### INSTRUCTIONS FOR THE TASK
Rewrite the part of the data that opens with the line containing "reveal bbox: (691, 346, 722, 353)" and closes with the line containing "170) label: Kontakt", changing "webpages" to "web pages" and keeping everything else the same. Return only those lines.

### EXCERPTED DATA
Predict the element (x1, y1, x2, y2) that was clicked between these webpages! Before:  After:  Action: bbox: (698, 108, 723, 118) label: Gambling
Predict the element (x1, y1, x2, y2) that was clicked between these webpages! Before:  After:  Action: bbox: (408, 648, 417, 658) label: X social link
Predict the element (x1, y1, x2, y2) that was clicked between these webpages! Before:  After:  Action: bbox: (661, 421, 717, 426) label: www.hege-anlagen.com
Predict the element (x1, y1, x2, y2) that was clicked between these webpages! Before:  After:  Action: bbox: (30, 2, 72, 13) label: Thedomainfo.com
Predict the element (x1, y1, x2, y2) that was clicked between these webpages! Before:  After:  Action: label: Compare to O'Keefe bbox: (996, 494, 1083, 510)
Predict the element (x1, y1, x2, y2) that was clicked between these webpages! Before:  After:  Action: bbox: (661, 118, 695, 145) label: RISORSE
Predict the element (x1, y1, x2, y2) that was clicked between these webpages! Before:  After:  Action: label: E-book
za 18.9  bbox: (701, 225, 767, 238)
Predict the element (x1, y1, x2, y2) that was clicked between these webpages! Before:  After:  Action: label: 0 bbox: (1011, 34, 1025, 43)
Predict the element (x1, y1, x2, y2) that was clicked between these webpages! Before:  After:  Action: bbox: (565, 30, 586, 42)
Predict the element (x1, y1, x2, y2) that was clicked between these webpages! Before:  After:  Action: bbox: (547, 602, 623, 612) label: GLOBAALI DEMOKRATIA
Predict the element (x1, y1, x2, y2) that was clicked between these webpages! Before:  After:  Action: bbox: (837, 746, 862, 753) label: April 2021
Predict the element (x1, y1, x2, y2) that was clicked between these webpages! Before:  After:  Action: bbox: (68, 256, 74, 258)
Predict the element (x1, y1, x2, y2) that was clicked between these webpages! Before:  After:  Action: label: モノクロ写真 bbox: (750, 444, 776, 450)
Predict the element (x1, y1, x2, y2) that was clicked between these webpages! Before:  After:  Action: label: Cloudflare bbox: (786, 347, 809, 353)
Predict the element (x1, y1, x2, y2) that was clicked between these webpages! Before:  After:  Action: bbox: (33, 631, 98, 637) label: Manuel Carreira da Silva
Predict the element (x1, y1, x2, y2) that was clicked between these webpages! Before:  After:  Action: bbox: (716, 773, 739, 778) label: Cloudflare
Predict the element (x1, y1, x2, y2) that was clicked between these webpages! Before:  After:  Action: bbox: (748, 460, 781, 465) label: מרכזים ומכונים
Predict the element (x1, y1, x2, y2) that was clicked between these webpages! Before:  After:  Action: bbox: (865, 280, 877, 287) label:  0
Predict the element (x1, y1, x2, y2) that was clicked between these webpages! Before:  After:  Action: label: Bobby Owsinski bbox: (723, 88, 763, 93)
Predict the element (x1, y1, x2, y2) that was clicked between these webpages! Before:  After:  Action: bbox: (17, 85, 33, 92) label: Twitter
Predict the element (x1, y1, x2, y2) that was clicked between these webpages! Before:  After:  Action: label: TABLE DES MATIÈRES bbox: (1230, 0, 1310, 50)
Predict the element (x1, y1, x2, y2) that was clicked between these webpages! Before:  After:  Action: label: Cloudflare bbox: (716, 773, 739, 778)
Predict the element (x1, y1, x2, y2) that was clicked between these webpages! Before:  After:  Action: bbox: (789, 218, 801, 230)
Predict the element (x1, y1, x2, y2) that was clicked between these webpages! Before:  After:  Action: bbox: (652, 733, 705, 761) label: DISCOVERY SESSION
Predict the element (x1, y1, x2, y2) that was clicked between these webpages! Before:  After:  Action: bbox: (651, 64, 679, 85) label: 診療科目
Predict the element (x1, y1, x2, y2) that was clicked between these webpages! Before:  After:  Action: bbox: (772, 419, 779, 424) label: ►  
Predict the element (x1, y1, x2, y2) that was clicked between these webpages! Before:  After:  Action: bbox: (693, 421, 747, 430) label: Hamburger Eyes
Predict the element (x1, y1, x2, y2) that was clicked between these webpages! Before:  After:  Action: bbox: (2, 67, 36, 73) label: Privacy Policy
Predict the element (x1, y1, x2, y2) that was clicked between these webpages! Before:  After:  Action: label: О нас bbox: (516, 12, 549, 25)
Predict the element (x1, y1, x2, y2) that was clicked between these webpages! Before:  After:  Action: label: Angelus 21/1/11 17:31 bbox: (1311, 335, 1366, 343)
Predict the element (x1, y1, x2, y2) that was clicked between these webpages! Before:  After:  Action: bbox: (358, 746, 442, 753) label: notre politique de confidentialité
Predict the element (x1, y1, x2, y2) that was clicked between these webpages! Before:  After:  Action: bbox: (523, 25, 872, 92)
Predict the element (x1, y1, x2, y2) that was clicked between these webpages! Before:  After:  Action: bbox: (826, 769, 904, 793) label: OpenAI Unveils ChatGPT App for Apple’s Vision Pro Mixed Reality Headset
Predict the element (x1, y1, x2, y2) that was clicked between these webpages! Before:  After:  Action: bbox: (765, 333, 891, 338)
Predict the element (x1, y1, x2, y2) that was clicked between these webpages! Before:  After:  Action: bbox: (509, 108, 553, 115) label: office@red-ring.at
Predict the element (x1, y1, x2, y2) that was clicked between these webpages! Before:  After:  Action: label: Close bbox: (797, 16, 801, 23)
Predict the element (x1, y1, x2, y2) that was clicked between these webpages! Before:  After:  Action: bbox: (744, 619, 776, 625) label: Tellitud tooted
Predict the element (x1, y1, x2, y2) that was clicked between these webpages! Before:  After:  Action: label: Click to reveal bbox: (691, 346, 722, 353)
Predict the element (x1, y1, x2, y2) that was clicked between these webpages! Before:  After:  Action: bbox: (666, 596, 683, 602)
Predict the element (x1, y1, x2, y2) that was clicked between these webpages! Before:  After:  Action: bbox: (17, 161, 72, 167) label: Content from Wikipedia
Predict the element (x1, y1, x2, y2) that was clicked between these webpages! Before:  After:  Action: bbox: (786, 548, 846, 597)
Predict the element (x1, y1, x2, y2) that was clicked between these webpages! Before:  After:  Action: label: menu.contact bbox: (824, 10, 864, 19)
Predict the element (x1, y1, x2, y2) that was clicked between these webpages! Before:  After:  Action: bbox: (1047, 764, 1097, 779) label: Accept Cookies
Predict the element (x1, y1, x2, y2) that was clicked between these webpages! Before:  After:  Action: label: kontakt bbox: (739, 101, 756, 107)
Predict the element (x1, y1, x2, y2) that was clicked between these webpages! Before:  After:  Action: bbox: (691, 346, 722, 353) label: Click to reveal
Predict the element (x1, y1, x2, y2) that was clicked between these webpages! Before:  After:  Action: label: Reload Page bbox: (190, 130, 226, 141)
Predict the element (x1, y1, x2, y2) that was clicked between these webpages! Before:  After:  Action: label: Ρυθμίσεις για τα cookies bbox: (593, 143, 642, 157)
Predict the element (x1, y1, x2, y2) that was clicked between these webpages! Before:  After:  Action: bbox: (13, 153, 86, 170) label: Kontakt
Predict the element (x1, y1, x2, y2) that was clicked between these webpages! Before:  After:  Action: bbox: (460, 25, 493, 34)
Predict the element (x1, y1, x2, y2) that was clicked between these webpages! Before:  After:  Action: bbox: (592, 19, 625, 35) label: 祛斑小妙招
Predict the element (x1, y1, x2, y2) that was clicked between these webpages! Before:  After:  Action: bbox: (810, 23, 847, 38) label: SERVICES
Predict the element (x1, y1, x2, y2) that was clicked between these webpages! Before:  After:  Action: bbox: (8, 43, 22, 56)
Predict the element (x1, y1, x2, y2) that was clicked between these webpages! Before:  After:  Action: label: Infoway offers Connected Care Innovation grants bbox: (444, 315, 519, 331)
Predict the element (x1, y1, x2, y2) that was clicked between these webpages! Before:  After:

### THE RESPONSE
Predict the element (x1, y1, x2, y2) that was clicked between these web pages! Before:  After:  Action: label: Click to reveal bbox: (691, 346, 722, 353)
Predict the element (x1, y1, x2, y2) that was clicked between these web pages! Before:  After:  Action: bbox: (666, 596, 683, 602)
Predict the element (x1, y1, x2, y2) that was clicked between these web pages! Before:  After:  Action: bbox: (17, 161, 72, 167) label: Content from Wikipedia
Predict the element (x1, y1, x2, y2) that was clicked between these web pages! Before:  After:  Action: bbox: (786, 548, 846, 597)
Predict the element (x1, y1, x2, y2) that was clicked between these web pages! Before:  After:  Action: label: menu.contact bbox: (824, 10, 864, 19)
Predict the element (x1, y1, x2, y2) that was clicked between these web pages! Before:  After:  Action: bbox: (1047, 764, 1097, 779) label: Accept Cookies
Predict the element (x1, y1, x2, y2) that was clicked between these web pages! Before:  After:  Action: label: kontakt bbox: (739, 101, 756, 107)
Predict the element (x1, y1, x2, y2) that was clicked between these web pages! Before:  After:  Action: bbox: (691, 346, 722, 353) label: Click to reveal
Predict the element (x1, y1, x2, y2) that was clicked between these web pages! Before:  After:  Action: label: Reload Page bbox: (190, 130, 226, 141)
Predict the element (x1, y1, x2, y2) that was clicked between these web pages! Before:  After:  Action: label: Ρυθμίσεις για τα cookies bbox: (593, 143, 642, 157)
Predict the element (x1, y1, x2, y2) that was clicked between these web pages! Before:  After:  Action: bbox: (13, 153, 86, 170) label: Kontakt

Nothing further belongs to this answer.